Studs scanned the faces. Maybe that girl would be coming out, but it seemed that she had moved away. Lucy. He wanted them to see him there, calm, nonchalant. But he realized that he wasn't so much to look at any more. Getting fatter all the time, had an alderman, was twenty pounds heavier than when he'd taken Lucy to that dance. Then he had been a damn good-looking guy, and he hadn't danced so badly either.
“I like what he said about these bastards monkeying around with a guy's sister. Like the time at Nolan's, and that bastard, Guy Bain, was trying to lay it into my kid sister on the dance floor. Remember, Studs? Well, I got him,” Weary Reilley said.
“He knows his apples,” Les said.
“He didn't hand it to the sheiks much, did he?” Tommy said.

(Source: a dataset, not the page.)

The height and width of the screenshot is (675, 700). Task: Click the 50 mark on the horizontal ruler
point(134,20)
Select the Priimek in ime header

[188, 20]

“And neither did he to those people who think they are too good for the human race like Young O'Neill who goes to the University. He knows better than make the mission. He'd get his ear full,” said Red.
“Isn't he making the mission?” asked Studs.
“He's an atheist,” Red said.
“I always thought he was goofy,” Studs said.
Studs watched for a girl. Still plenty of them in the parish. He hated guys with a girl. Goddamn it, he needed a girl, he wanted the feeling a guy would have, having a girl that was his only. He edged over to listen to the punks razzing Curley, because he wanted to get closer to the crowd. He listened with a supercilious expression on his face. The razzing suddenly turned on Jerry Rooney because he had a big nose. Studs touched his own nose. . . . Well, Rooney's was bigger. Young Horn Buckford rushed to Studs from another group, and said he would let Studs prove it. Studs curtly asked him what?